[Entries taken from a collection]
#####
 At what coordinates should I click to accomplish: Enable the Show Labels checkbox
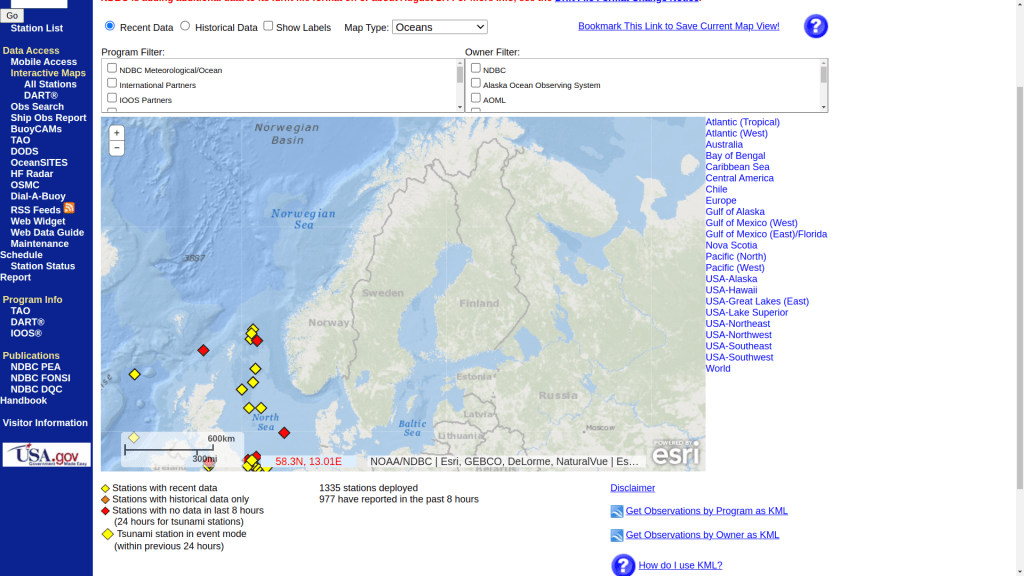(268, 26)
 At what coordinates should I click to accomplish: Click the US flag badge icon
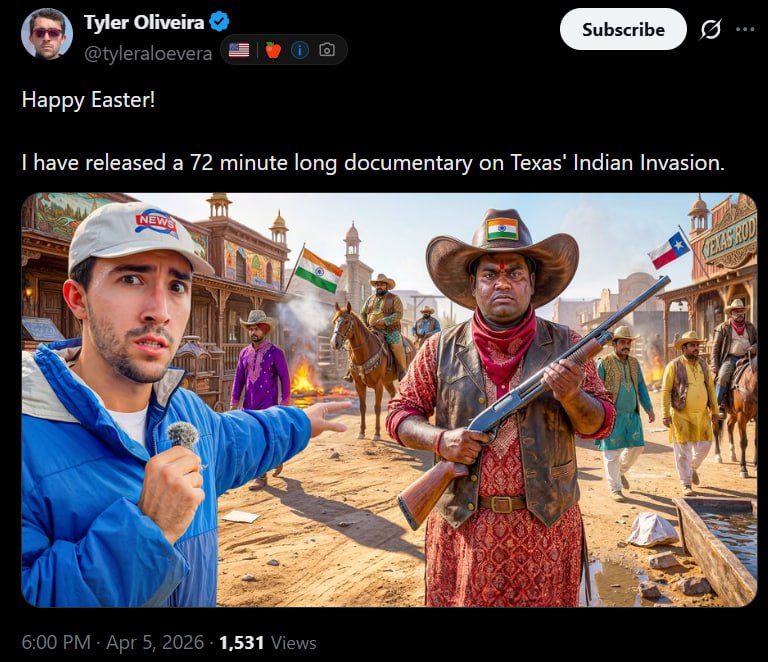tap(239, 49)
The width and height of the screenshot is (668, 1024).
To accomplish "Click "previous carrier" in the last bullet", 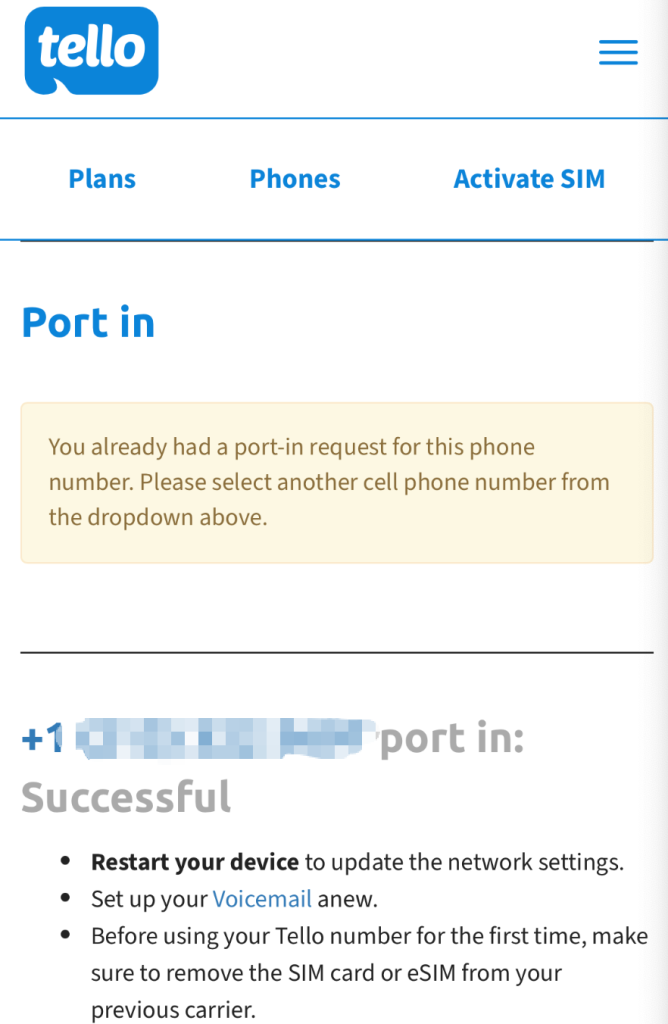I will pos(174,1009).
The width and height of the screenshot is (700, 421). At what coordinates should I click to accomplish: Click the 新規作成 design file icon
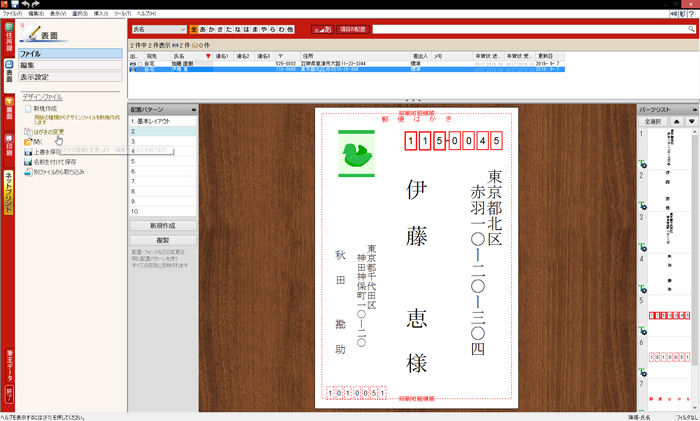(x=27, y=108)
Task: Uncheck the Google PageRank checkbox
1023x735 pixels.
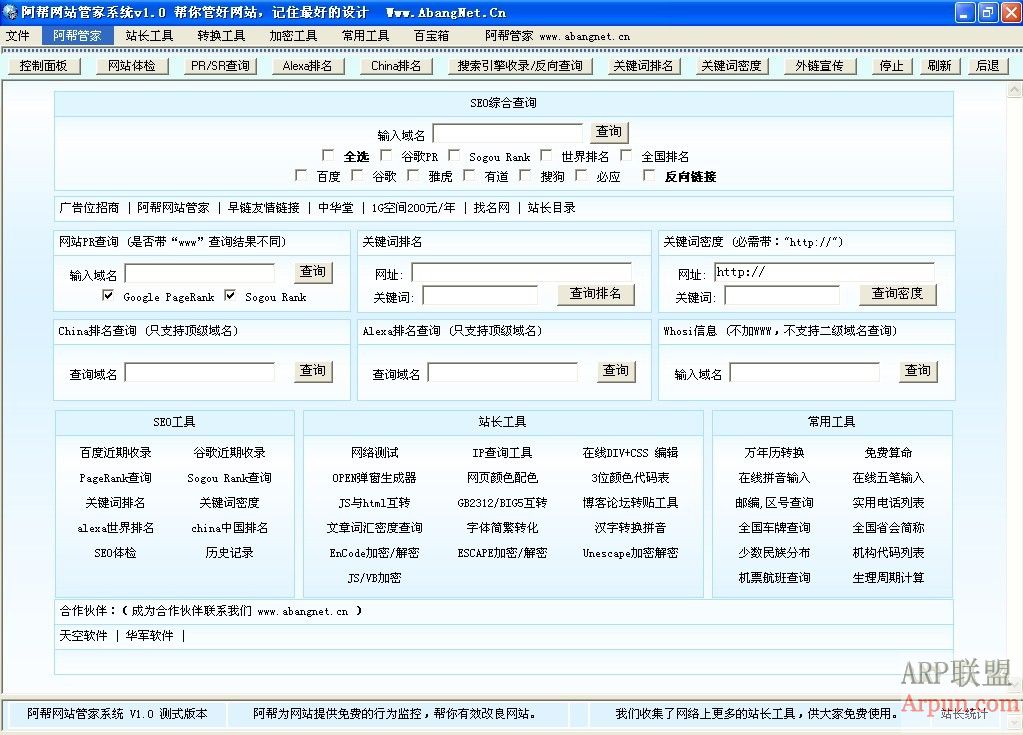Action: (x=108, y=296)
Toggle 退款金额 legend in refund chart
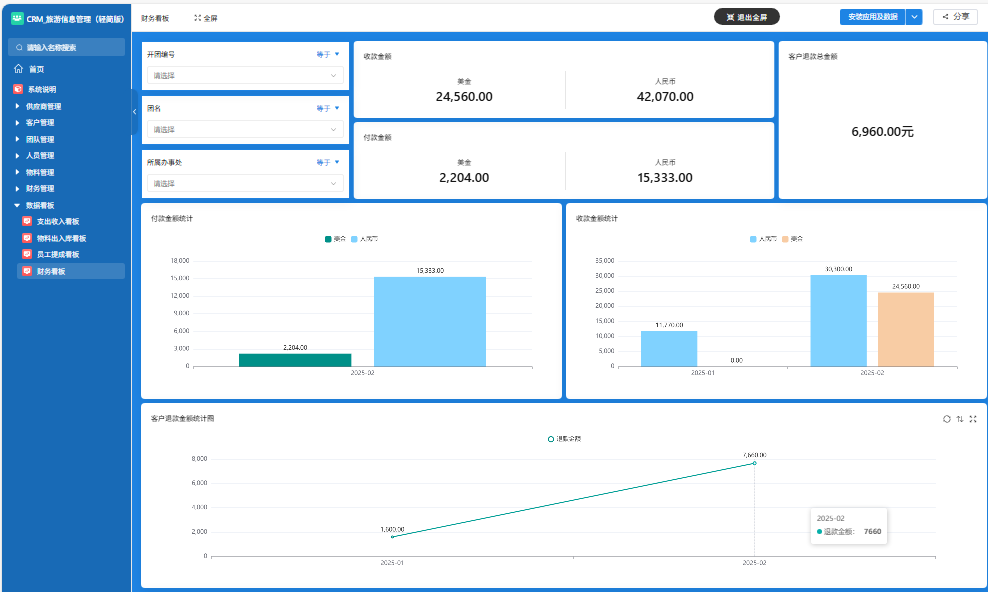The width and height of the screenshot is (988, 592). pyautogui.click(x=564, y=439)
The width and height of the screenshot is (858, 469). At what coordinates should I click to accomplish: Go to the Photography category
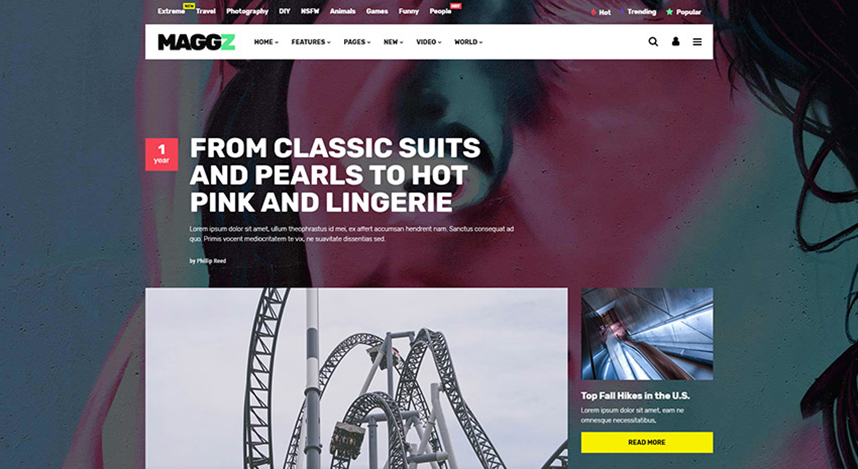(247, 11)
#####
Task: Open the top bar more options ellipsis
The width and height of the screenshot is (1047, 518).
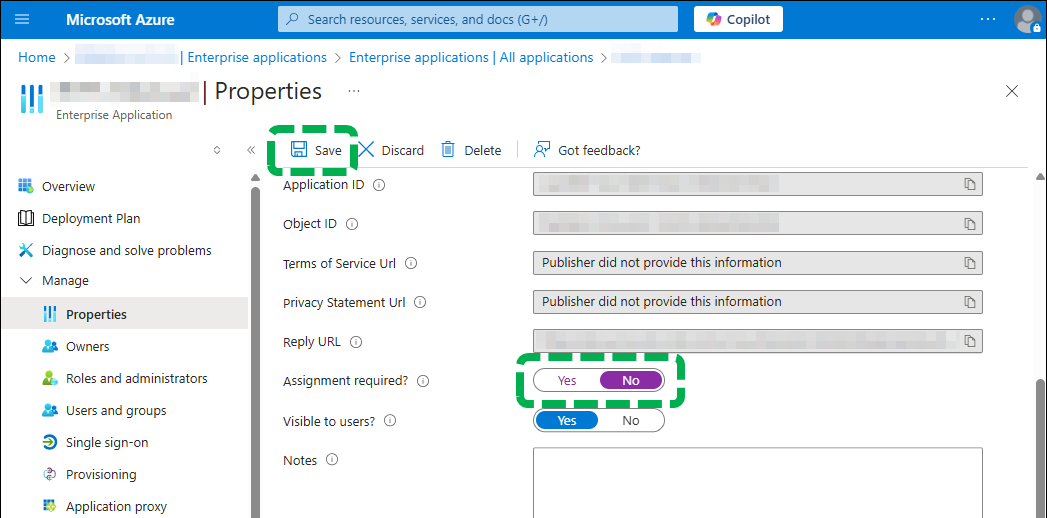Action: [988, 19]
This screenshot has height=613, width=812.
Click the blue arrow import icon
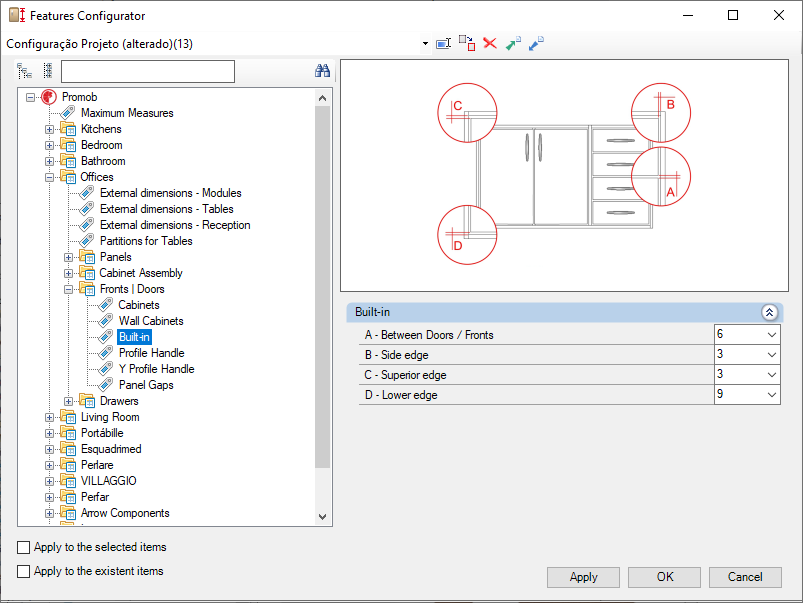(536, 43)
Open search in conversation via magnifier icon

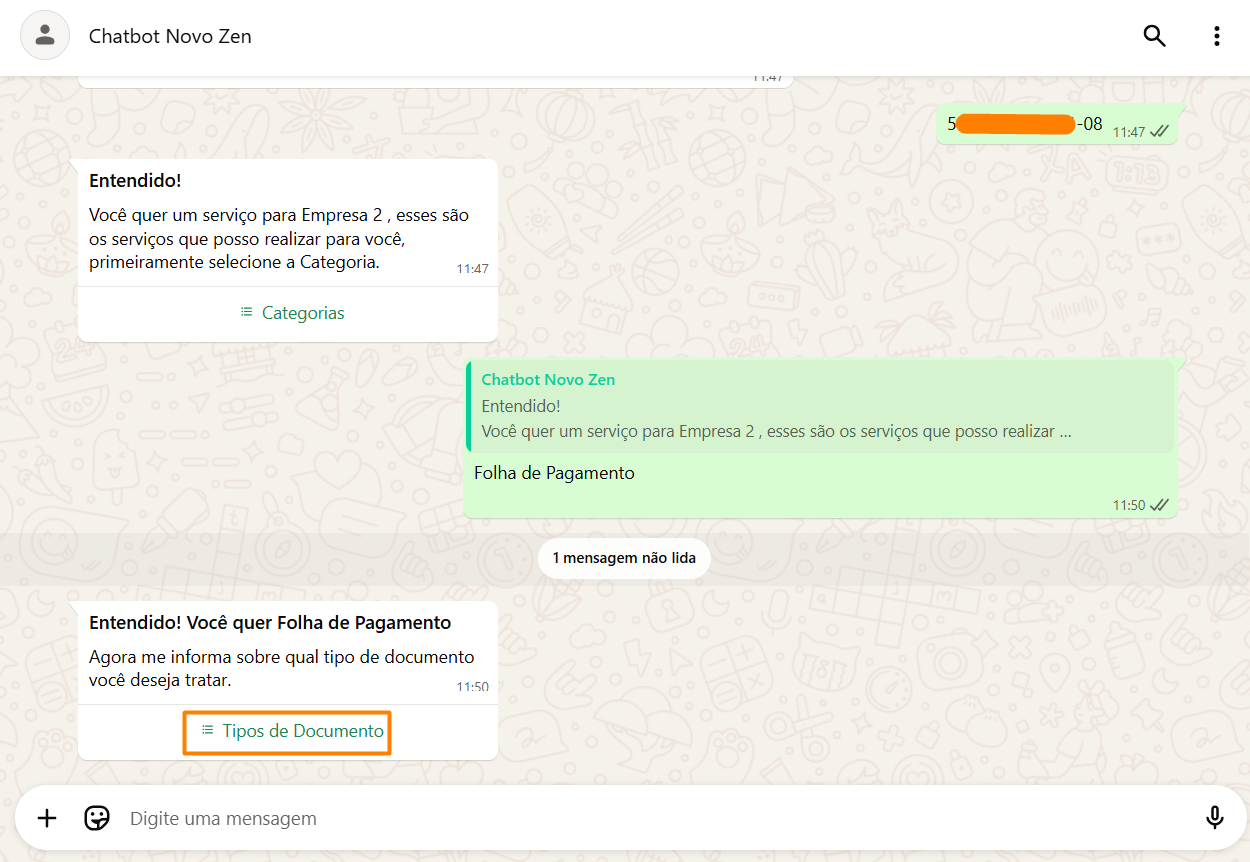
#####
- _What to work on_:
The word is "Task". Copy every line above where it appears.

- _Finished exercise_:
Task: Uncheck the Google PageRank checkbox
Task: Open the top bar more options ellipsis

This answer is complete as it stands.